By 10 p.m. Nairobi time, Mercy had finished her charting. She opened the WHO Academy module on a cracked smartphone, the screen lighting up her tired face. For the first time in months, she learned something new: a low-cost method for measuring postpartum blood loss using a calibrated drape—something she could implement tomorrow with materials already on the ward. She made a note to share it with the other night nurses.
In London, Emmanuel messaged Thandi. Not just notes this time. A link to the “Principles of Partnership” framework, and quick voice note as he made his nightshift rounds. “We don’t need to save you from there. We need to build something together. I’ll connect you to the network.”

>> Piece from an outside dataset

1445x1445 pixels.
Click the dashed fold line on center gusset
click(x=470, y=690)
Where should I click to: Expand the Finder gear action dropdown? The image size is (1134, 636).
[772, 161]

On International Nurses Day 2026, the WHO Academy moved its Office of the Chief Nurse from Geneva to Lyon, bridging data, policy, and practice. But in a crowded maternity ward in Nairobi and a sterile breakroom in London, the real work happened where it always had: in the hands of African nurses who refused to stop learning, and who finally had a global network that refused to let them learn alone.
As the shift ended, Mercy typed a message into the network’s discussion forum. Her words would be read in Sydney, in the Caribbean, in Central Asia, and by a former nurse from Bulawayo now drinking cold coffee in London.
She wrote: “You can move African nurses across borders. But you cannot move justice. True collaboration does not drain one ward to fill another. It builds capacity where it is weakest, and honors knowledge where it is strongest. That is the only universal health coverage I still believe in.”